═════ GIVEN RECORDS

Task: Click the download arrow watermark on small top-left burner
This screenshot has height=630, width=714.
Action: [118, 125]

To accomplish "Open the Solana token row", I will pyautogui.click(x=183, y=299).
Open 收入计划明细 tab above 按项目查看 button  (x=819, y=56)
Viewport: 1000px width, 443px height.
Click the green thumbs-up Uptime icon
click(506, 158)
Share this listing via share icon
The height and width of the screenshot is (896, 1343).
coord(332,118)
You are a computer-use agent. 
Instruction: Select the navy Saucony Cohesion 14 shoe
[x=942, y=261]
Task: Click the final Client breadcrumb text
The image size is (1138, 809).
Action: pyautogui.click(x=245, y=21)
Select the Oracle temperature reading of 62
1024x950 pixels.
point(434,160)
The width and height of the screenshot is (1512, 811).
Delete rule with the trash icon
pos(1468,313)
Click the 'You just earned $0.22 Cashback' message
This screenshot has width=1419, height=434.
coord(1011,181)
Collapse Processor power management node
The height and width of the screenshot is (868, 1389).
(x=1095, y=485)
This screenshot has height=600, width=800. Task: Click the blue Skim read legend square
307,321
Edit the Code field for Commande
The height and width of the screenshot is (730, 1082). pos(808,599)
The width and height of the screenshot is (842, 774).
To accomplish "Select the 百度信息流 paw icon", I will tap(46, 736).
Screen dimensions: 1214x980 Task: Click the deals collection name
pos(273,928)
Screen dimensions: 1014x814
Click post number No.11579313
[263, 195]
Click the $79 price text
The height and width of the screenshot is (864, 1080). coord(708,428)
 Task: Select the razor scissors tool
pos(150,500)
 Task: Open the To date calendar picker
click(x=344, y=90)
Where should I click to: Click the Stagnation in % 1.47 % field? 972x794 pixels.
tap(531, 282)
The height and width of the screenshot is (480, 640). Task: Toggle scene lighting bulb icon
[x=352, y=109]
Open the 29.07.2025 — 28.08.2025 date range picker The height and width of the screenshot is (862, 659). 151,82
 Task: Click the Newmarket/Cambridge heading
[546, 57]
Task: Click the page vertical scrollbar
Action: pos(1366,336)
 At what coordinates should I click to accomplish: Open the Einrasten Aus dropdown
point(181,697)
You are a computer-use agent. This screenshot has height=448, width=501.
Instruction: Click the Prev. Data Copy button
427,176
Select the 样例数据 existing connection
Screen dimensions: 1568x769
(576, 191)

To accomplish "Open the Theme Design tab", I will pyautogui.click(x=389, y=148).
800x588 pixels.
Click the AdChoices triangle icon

══════════

### [EXERCISE TASK]
State how many lines of the material above contain the word "Select", and give only the number.

### [TASK RESPONSE]
5